24.3 C
New York

Stambeli, l’héritage des noirs de Tunisie

Published:

La musique noire s’est aussi fait une place en Tunisie grâce au stambeli, à découvrir avec un double objet, à la fois livre et disque.

Salah el-Ouergli jouant du gumbri, by Matthieu Hagene © Tous droits réservés

Aucun rapport avec la plus grande ville turque sinon ce nom, «stambeli» qui signifie «d’Istanbul» en arabe et qui désigne, en Tunisie, ce que l’on appelle au Maroc la musique gnawa, celle des descendants d’esclaves noirs en Tunisie.
Voilà donc un disque bienvenu; car si une foule de compilations sont sorties ces dernières années mettant en valeur les musiques noires du Maroc —et aussi un peu celles d’Algérie, avec l’artiste Hasna el Bécharia par exemple, ou avec le groupe Gaada Diwan de Béchar—, peu de productions nous parvenaient de Tunisie. Voilà l’oubli réparé.
Et mieux que réparé, car ce CD, accompagné d’un livret brillamment documenté, est un double objet, à la fois livre et disque et qui nous apprend une foule de choses sur l’histoire de ces hommes et femmes qu’on allait chercher en Afrique subsaharienne pour les faire travailler en Afrique du Nord, des siècles avant la grande traite européenne transatlantique.

########################################

Tâches demandées:
#1 Reproduisez intégralement l'extrait sur le stambeli, sans la moindre modification.
#2 Recopiez à l'identique le passage des enregistrements qui s'ouvre sur la ligne contenant «The width and» et se poursuit jusqu'à la fin des enregistrements. Laissez les images hors de votre réponse.

Enregistrements extraits:

########################################

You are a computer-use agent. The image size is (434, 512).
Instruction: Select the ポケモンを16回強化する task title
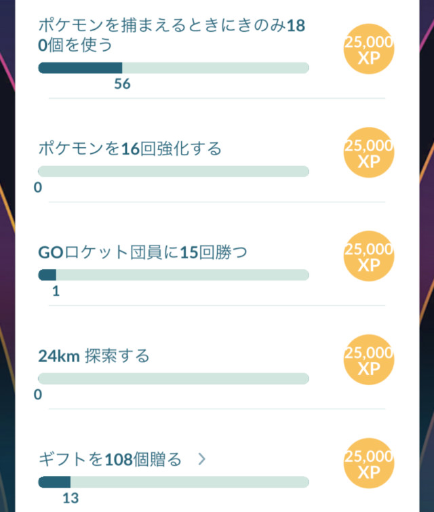click(x=130, y=149)
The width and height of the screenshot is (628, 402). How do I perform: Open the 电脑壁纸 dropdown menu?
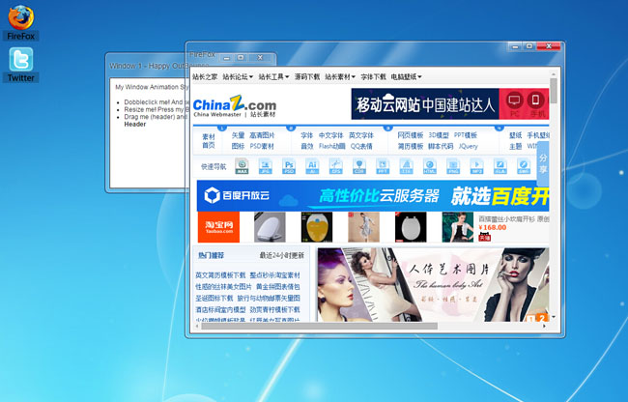coord(406,75)
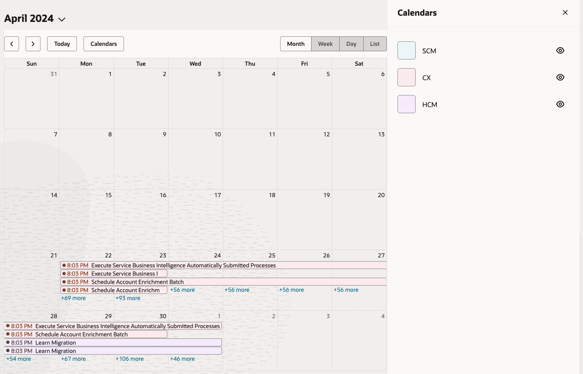Click the SCM calendar color swatch
The height and width of the screenshot is (374, 583).
tap(406, 50)
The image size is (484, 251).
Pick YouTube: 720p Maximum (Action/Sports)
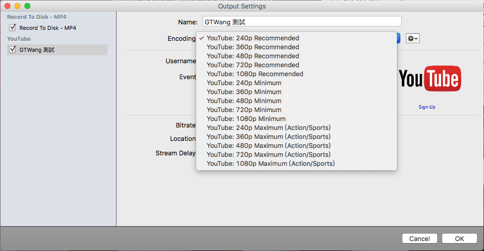268,155
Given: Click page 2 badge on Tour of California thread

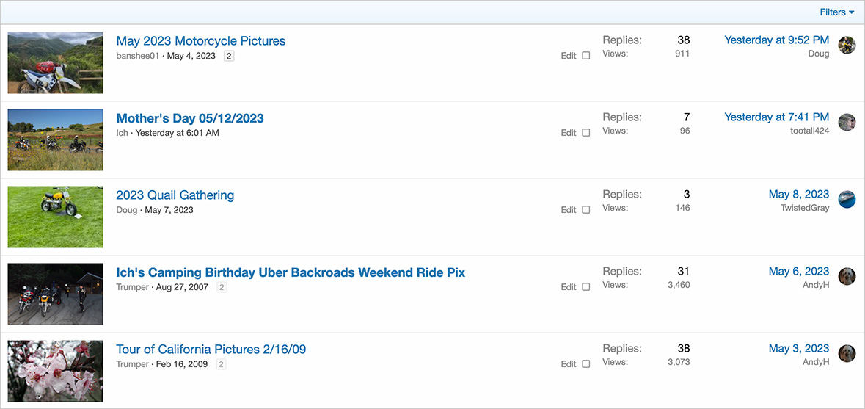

########################################

Réponses de l'exercice:
#1
24.3 C
New York

Stambeli, l’héritage des noirs de Tunisie

Published:

La musique noire s’est aussi fait une place en Tunisie grâce au stambeli, à découvrir avec un double objet, à la fois livre et disque.

Salah el-Ouergli jouant du gumbri, by Matthieu Hagene © Tous droits réservés

Aucun rapport avec la plus grande ville turque sinon ce nom, «stambeli» qui signifie «d’Istanbul» en arabe et qui désigne, en Tunisie, ce que l’on appelle au Maroc la musique gnawa, celle des descendants d’esclaves noirs en Tunisie.
Voilà donc un disque bienvenu; car si une foule de compilations sont sorties ces dernières années mettant en valeur les musiques noires du Maroc —et aussi un peu celles d’Algérie, avec l’artiste Hasna el Bécharia par exemple, ou avec le groupe Gaada Diwan de Béchar—, peu de productions nous parvenaient de Tunisie. Voilà l’oubli réparé.
Et mieux que réparé, car ce CD, accompagné d’un livret brillamment documenté, est un double objet, à la fois livre et disque et qui nous apprend une foule de choses sur l’histoire de ces hommes et femmes qu’on allait chercher en Afrique subsaharienne pour les faire travailler en Afrique du Nord, des siècles avant la grande traite européenne transatlantique.

#2
The width and height of the screenshot is (628, 402). How do I perform: Open the 电脑壁纸 dropdown menu?
coord(406,75)
Click the SCM calendar color swatch
The height and width of the screenshot is (374, 583).
tap(406, 50)
The image size is (484, 251).
Pick YouTube: 720p Maximum (Action/Sports)
268,155
Given: Click page 2 badge on Tour of California thread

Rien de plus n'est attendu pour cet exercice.